Exercise passage:
───
EGU General Assembly 2022
© Author(s) 2022. This work is distributed under
the Creative Commons Attribution 4.0 License.

Effect of Volcanically-Induced Transient Atmospheres on Transport and Deposition of Lunar Volatiles.

Igor Aleinov1,2, Michael Way2,3, James Head4, Konstantinos Tsigaridis1,2, Chester Harman5, Eric Wolf6, Guillaume Gronoff7,8, Matthew Varnam9, and Christopher Hamilton9
Igor Aleinov et al.
  • 1Center for Climate Systems Research, Columbia University, New York, NY 10025, USA (
  • 2NASA Goddard Institute for Space Studies, New York, NY, 10025, USA
  • 3Theoretical Astrophysics, Department of Physics & Astronomy, Uppsala University, Uppsala SE-75120, Sweden
  • 4Brown University, Providence, RI, USA
  • 5Space Sciences Division, NASA Ames Research Center, Moffett Field, CA, USA
  • 6University of Colorado, Boulder, USA
  • 7Science Directorate, Chemistry and Dynamics Branch, NASA Langley Research Center, Hampton, VA, USA
  • 8SSAI, Hampton, VA, USA
  • 9Lunar and Planetary Laboratory, University of Arizona, Tucson, AZ, USA

While the origin of lunar polar volatiles remains an open question, their most likely sources are volcanic outgassing or volatile-rich impactors. Both such sources are sporadic in nature and are characterized by release of large amounts of volatiles over a short period of time and long periods of repose between such events. If a sufficient amount of volatiles was generated in such a delivery event, a transient collisional atmosphere could form. Such an atmosphere, if it persists for a long enough time, would protect certain volatiles (like water) from photodissociation and escape to space and would promote their transport to the polar cold traps where they could be stored and preserved for billions of years. Hence, such transient atmospheres could have a significant impact on the distribution and abundance of volatiles currently observed on the Moon. Here we study such a hypothetical atmosphere that could have been formed due to volcanic outgassing during the peak of lunar volcanic activity at ~3.5 Ga and investigate its longevity, climatology and effect on volatile transport.
───
Dataset extract:
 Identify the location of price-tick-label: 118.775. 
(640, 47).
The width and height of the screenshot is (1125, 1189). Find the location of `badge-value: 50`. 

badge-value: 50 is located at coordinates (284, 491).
───
Apply what you read:
• A. Rewrite the part of the abstract on lunar volatiles that opens with the words containing "EGU General Assembly" and closes with "of Lunar Volatiles.", replacing "Transient Atmospheres" with "Short-Lived Atmospheres".
• B. Please carry the abstract on lunar volatiles forward from its last sentence.

Expected outputs:
• A.
EGU General Assembly 2022
© Author(s) 2022. This work is distributed under
the Creative Commons Attribution 4.0 License.

Effect of Volcanically-Induced Short-Lived Atmospheres on Transport and Deposition of Lunar Volatiles.

• B.
We employ the ROCKE-3D [1] planetary climate model to simulate processes in a volcanically-induced lunar atmosphere. We use orbital and radiation parameters corresponding to conditions at 3.5 Ga (17.8 days rotation period and a solar constant 75% of the modern value). For most experiments we use zero obliquity, though we investigate the effect of non-zero obliquity on atmospheric stability and volatile transport. We assume a CO2-dominated atmosphere in accordance with predictions of our chemistry model [2]. For the atmospheric thickness we follow the argument of Head et al. [3] that due to long periods of repose between the volcanic events the atmosphere would not accumulate above the pressure of a few microbars, and thus we limit our parameter space to a range of 1 microbar to 1 mb surface pressures. To investigate the ability of such an atmosphere to transport volatiles we set up a typical volcanic eruption experiment [4] and follow the fate of the outgassed water.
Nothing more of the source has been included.